= WORK TO BE COMPLETED =
Reproduce exactly the lines of the material beneath, from the line that contains "Task: Go to the Transactions tab" to the line that contains "1372x872 pixels.", both included, and no other lines.

(DATA RECORDS Opens)

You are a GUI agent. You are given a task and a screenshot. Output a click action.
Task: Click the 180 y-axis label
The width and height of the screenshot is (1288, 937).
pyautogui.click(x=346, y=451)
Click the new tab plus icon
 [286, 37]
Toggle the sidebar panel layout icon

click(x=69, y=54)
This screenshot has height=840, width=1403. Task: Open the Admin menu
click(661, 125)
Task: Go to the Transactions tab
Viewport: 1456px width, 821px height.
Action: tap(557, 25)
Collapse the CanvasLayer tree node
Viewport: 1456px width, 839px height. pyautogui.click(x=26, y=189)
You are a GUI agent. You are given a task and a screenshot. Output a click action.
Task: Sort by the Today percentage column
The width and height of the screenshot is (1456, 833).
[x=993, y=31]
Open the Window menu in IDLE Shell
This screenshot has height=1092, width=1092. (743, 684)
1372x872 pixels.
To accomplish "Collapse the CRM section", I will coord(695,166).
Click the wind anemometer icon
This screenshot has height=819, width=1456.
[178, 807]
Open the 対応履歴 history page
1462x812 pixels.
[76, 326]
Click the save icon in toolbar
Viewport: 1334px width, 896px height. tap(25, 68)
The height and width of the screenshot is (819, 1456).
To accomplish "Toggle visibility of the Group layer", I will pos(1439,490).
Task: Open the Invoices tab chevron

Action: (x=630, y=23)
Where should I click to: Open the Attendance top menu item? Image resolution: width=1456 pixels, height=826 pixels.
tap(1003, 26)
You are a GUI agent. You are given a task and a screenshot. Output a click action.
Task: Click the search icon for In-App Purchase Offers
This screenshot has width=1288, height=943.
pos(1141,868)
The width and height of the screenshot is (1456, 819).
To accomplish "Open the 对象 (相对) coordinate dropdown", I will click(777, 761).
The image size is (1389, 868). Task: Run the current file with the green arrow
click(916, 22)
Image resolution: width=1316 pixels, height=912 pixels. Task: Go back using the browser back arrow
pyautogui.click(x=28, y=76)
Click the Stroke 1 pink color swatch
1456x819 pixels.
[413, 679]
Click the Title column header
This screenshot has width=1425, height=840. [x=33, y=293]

(DATA RECORDS Closes)

= RESPONSE BOX =
Task: Go to the Transactions tab
Viewport: 1456px width, 821px height.
Action: tap(557, 25)
Collapse the CanvasLayer tree node
Viewport: 1456px width, 839px height. pyautogui.click(x=26, y=189)
You are a GUI agent. You are given a task and a screenshot. Output a click action.
Task: Sort by the Today percentage column
The width and height of the screenshot is (1456, 833).
[x=993, y=31]
Open the Window menu in IDLE Shell
This screenshot has height=1092, width=1092. (743, 684)
1372x872 pixels.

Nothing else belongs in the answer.